En la edición de la diaria del 14 de febrero se publicó un artículo de Gustavo Viñales titulado “Desafíos tributarios para un nuevo pacto fiscal”, en el que se analizaba la propuesta de un impuesto mínimo a la renta a escala mundial de la Organización para la Cooperación y el Desarrollo Económicos (OCDE), a la vez que se abogaba por un apoyo más contundente de Uruguay a dicha propuesta. Sin evaluar la postura del gobierno uruguayo, creo, sin embargo, que es pertinente discutir los argumentos centrales del artículo de Viñales en favor del plan de la OCDE. Trataré de utilizar para ello la menor cantidad posible de palabras técnicas.
Para considerar la propuesta de la OCDE, lo primero es precisar a qué tipo de impuestos a la renta se aplicaría. En todo el mundo, incluido Uruguay, existen básicamente dos grandes clases de impuestos a las rentas: unos que se aplican a las rentas de las actividades empresariales (en Uruguay se trata del impuesto a las rentas de las actividades económicas, IRAE), casi siempre con tasas fijas sobre la renta neta (en Uruguay, 25%), y otros son impuestos a las personas físicas que se aplican por las rentas que no derivan directamente de una actividad empresarial (en Uruguay, el impuesto a las rentas de las personas físicas, IRPF). Estos últimos impuestos alcanzan diferentes rentas: salarios, alquileres, intereses por depósitos, y también las utilidades de las empresas una vez que son retiradas por los socios o accionistas, si se trata de una sociedad comercial. Con variantes, este esquema se reitera en casi todo el mundo.
El impuesto mínimo a la renta que impulsa la OCDE se propone exclusivamente para el primer grupo de impuestos: los que se aplican directamente sobre las empresas, no para los impuestos a las rentas de las personas físicas. Esto es un dato más que importante: no se trata de un “impuesto a las personas ricas”, sino de un “impuesto a las empresas grandes” o, mejor dicho, a las empresas gigantes. En efecto, la propuesta consiste en que las multinacionales que facturen por encima de 750 millones de dólares al año paguen, como mínimo, un impuesto a la renta empresarial de 15%. Hay muchos detalles más, pero en lo medular la propuesta se reduce a eso.

## Tarea breve A
Localiza en las entradas cada línea que contenga la palabra "icon" y cópiala completa.

## Entradas extraídas
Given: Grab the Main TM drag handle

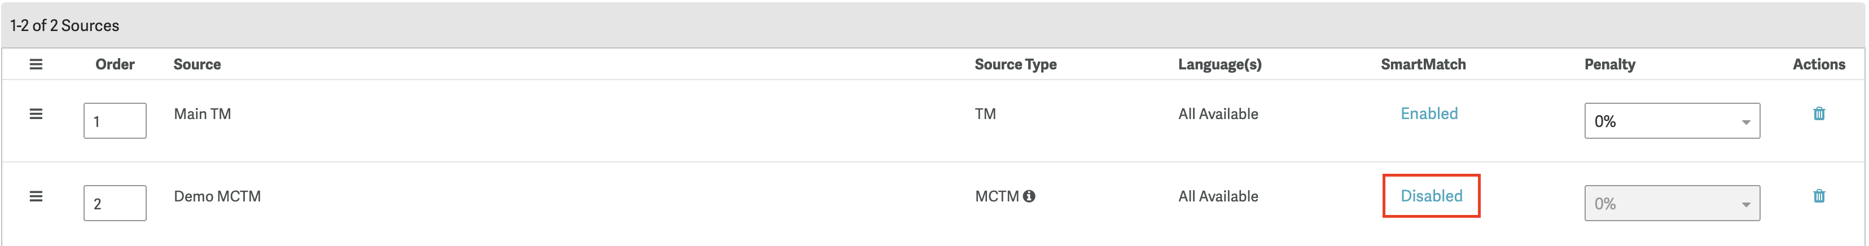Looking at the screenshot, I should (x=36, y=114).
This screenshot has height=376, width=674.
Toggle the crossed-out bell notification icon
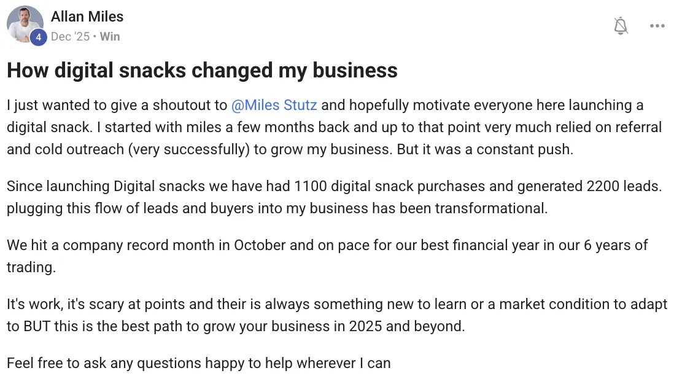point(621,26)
==
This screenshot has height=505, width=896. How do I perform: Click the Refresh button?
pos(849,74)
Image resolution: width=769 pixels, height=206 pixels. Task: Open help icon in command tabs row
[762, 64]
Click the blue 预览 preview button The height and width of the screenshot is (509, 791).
---
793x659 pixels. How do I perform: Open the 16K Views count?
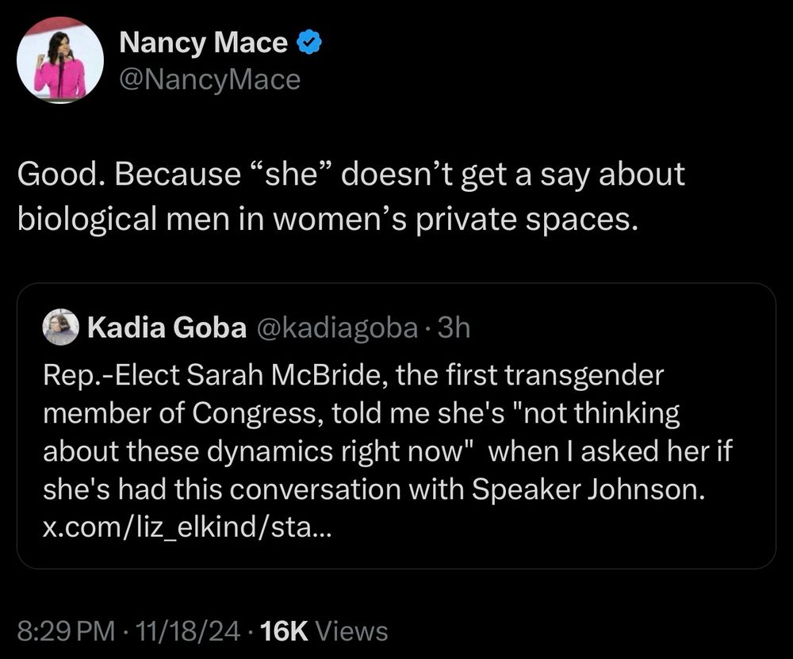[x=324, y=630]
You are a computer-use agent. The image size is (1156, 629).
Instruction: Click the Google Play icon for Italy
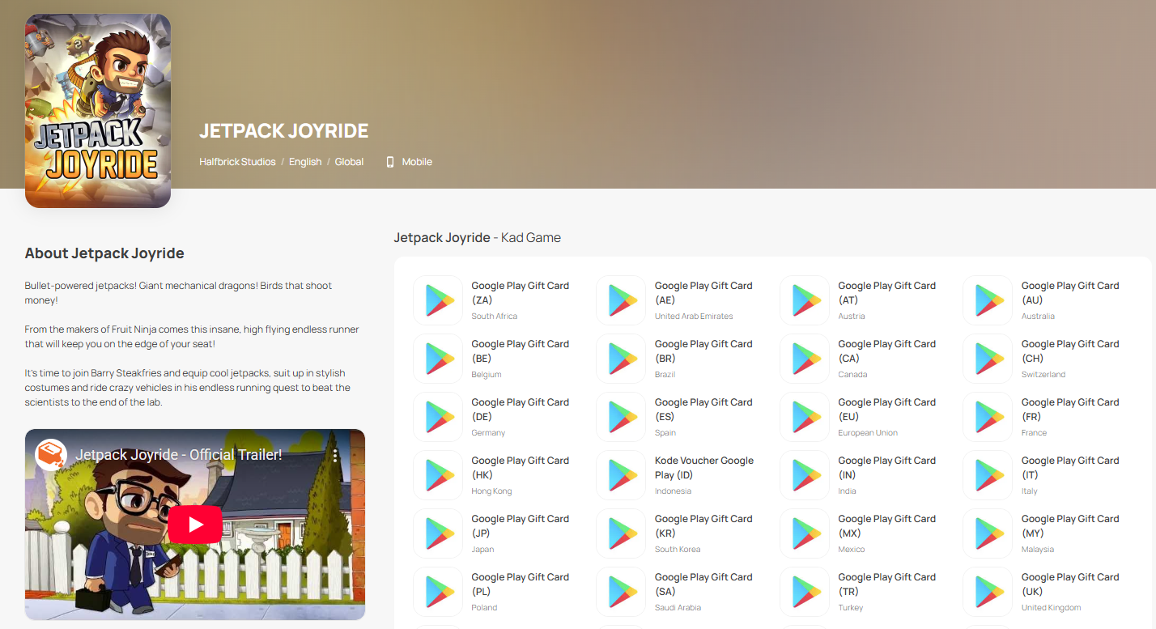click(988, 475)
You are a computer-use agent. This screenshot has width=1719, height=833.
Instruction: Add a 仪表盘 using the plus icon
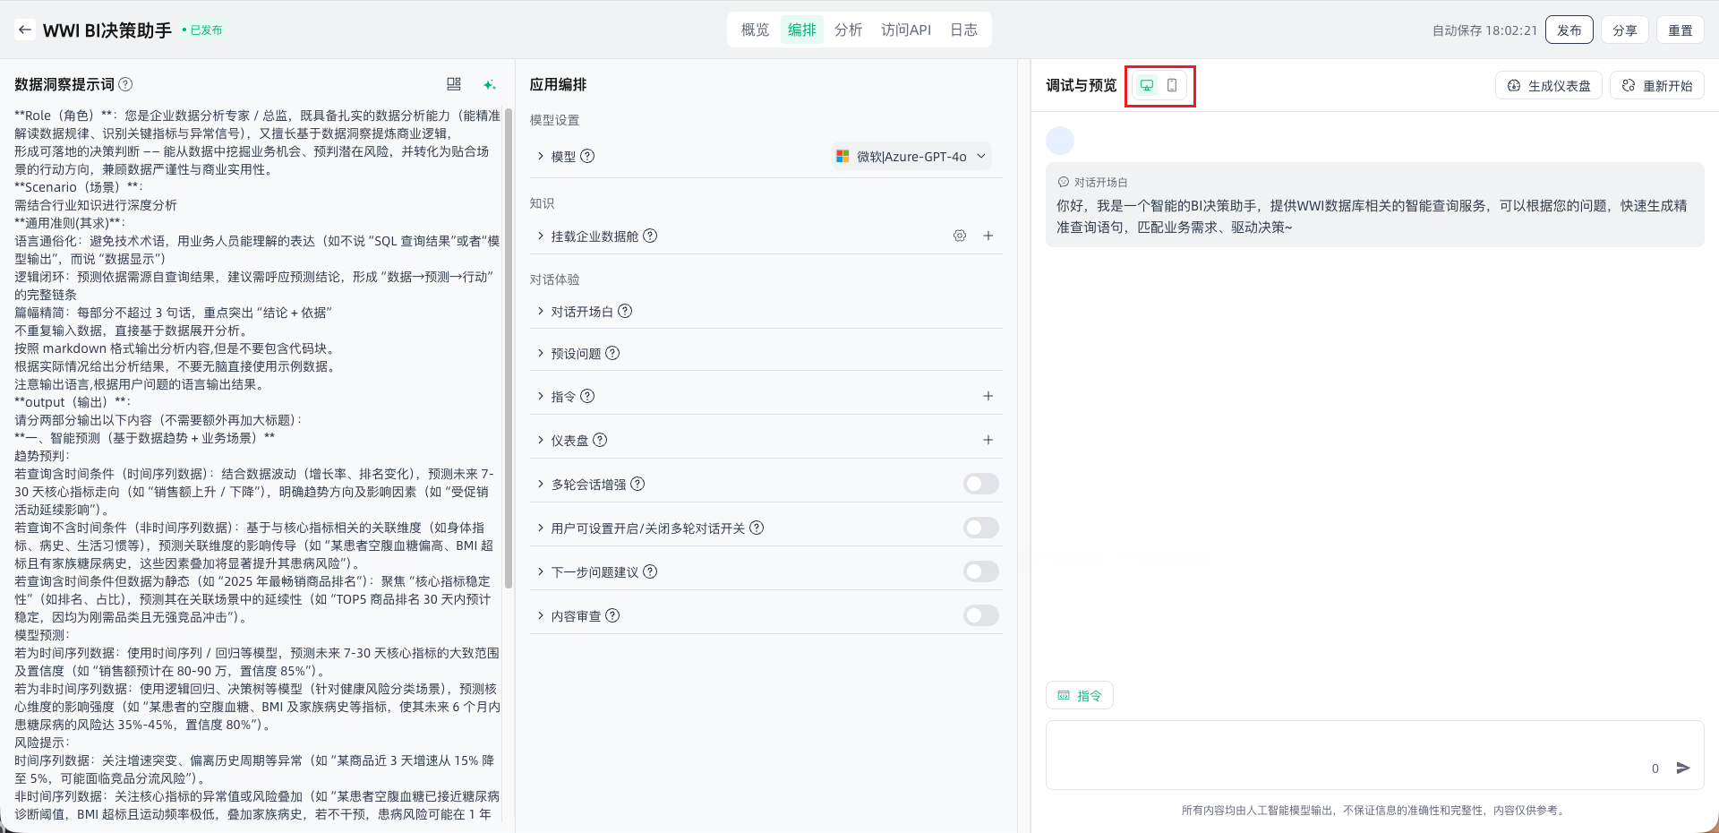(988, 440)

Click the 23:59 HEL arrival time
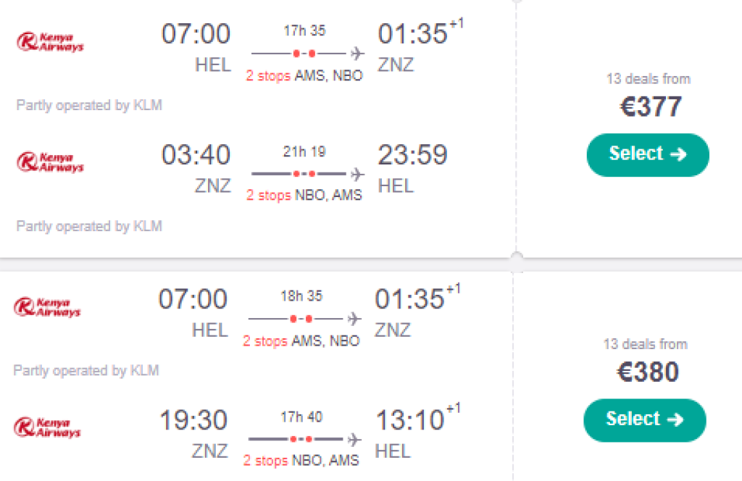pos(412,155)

## Tarea breve B
Según el texto sobre el impuesto mínimo de la OCDE, ¿qué tasa mínima de impuesto a la renta empresarial tendrían que pagar las multinacionales que facturen más de 750 millones de dólares al año?

## Respuesta completa A
Toggle the crossed-out bell notification icon
Image resolution: width=769 pixels, height=206 pixels. Task: Open help icon in command tabs row
Instruction: Click the Google Play icon for Italy
Instruction: Add a 仪表盘 using the plus icon

## Respuesta completa B
Como mínimo, un 15%.